1. Apply Oracle Critical Patch Update June 2026 immediately for APM 13.5 and 24.1 (see https://www.oracle.com/security-alerts/cspujun2026.html). 2. Until patched, restrict HTTP access to JADM/JVM Diagnostics ports via firewall ACLs to management VLANs only—no internet or broad internal exposure. 3. Place Oracle Enterprise Manager consoles behind VPN or zero-trust network access control. 4. Enable APM audit logging and alert on unexpected data deletion or configuration changes as compensating control. 5. Inventory all APM instances across environments (prod, staging, dev) as staging APMs monitoring dev AI workloads are equally exploitable. 6. Verify patch application with a follow-up network scan checking the JADM HTTP endpoint for authentication enforcement.

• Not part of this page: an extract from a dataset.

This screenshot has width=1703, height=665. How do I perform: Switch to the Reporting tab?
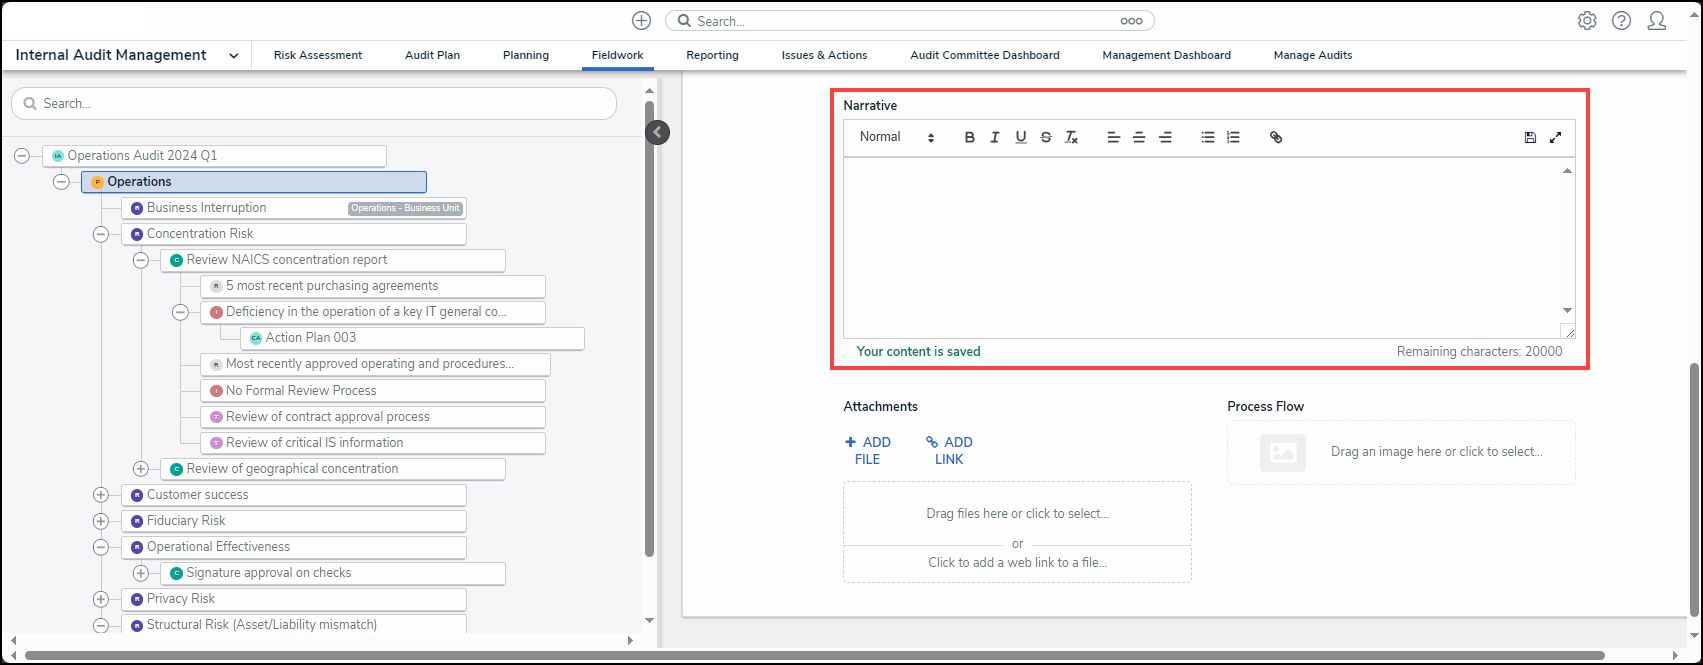[x=712, y=56]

What systems are affected by CVE-2026-46858?

This vulnerability affects the following AI/ML architecture patterns: MLOps monitoring and observability stacks, JVM-based model serving infrastructure, Enterprise AI training pipeline orchestration, Java-based agent frameworks with APM instrumentation.

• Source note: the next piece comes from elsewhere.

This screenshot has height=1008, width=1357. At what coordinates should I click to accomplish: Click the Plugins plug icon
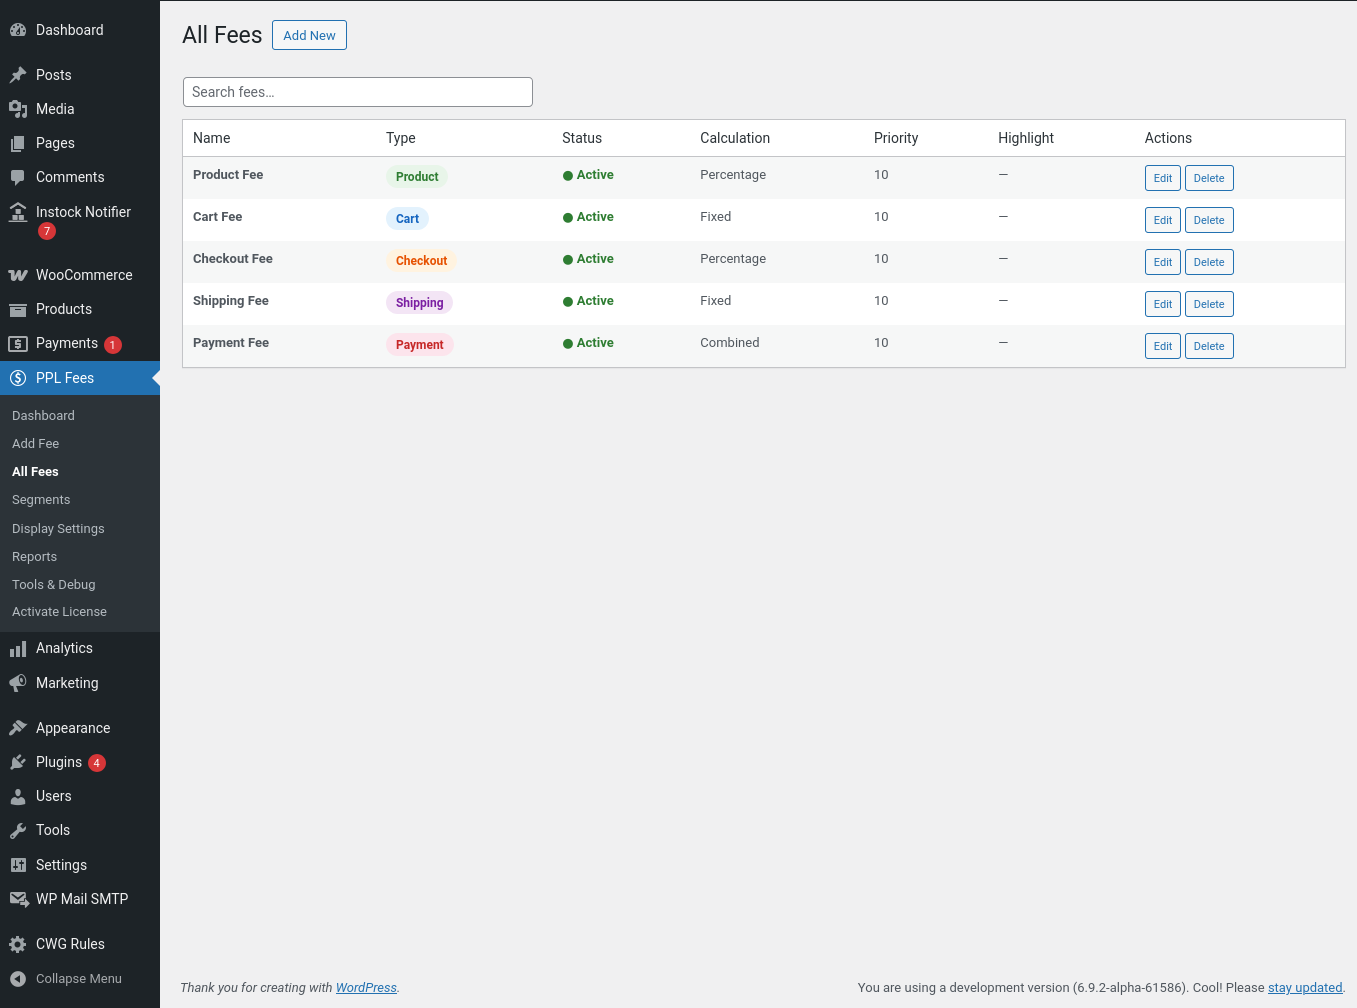[18, 762]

What is the CVSS score for CVE-2026-46858?

CVE-2026-46858 has a CVSS v3.1 base score of 9.1 (CRITICAL).

What is the AI security impact?

Affected AI Architectures

MLOps monitoring and observability stacksJVM-based model serving infrastructureEnterprise AI training pipeline orchestrationJava-based agent frameworks with APM instrumentation

MITRE ATLAS Techniques

AML.T0006 Active Scanning

AML.T0025 Exfiltration via Cyber Means

AML.T0029 Denial of AI Service

AML.T0049 Exploit Public-Facing Application

Compliance Controls Affected

EU AI Act: Article 12

ISO 42001: 9.1

NIST AI RMF: MANAGE 1.3, MEASURE 2.5

What are the technical details?

Original Advisory

Vulnerability in the APM - Application Performance Management product of Oracle Enterprise Manager (component: JADM, JVM Diagnostics). Supported versions that are affected are 13.5 and 24.1. Easily exploitable vulnerability allows unauthenticated attacker with network access via HTTP to compromise APM - Application Performance Management. Successful attacks of this vulnerability can result in unauthorized creation, deletion or modification access to critical data or all APM - Application Performance Management accessible data and unauthorized ability to cause a hang or frequently repeatable crash (complete DOS) of APM - Application Performance Management. CVSS 3.1 Base Score 9.1 (Integrity and Availability impacts). CVSS Vector: (CVSS:3.1/AV:N/AC:L/PR:N/UI:N/S:U/C:N/I:H/A:H).

Exploitation Scenario

An adversary performing reconnaissance against an enterprise's AI infrastructure identifies an Oracle APM instance accessible on port 4473 (or similar JADM HTTP port) via automated scanning. Without any credentials, the attacker sends crafted HTTP requests to the JVM Diagnostics API, deleting historical performance baselines for GPU-accelerated model serving nodes. With monitoring data erased, the adversary pivots to the underlying JVM processes—now invisible to defenders—and begins probing for further lateral movement. In a more disruptive scenario, the attacker issues repeated requests that trigger the 'hang or frequently repeatable crash' condition, causing sustained DoS of the APM infrastructure precisely before or during a coordinated attack on the AI workloads it monitors.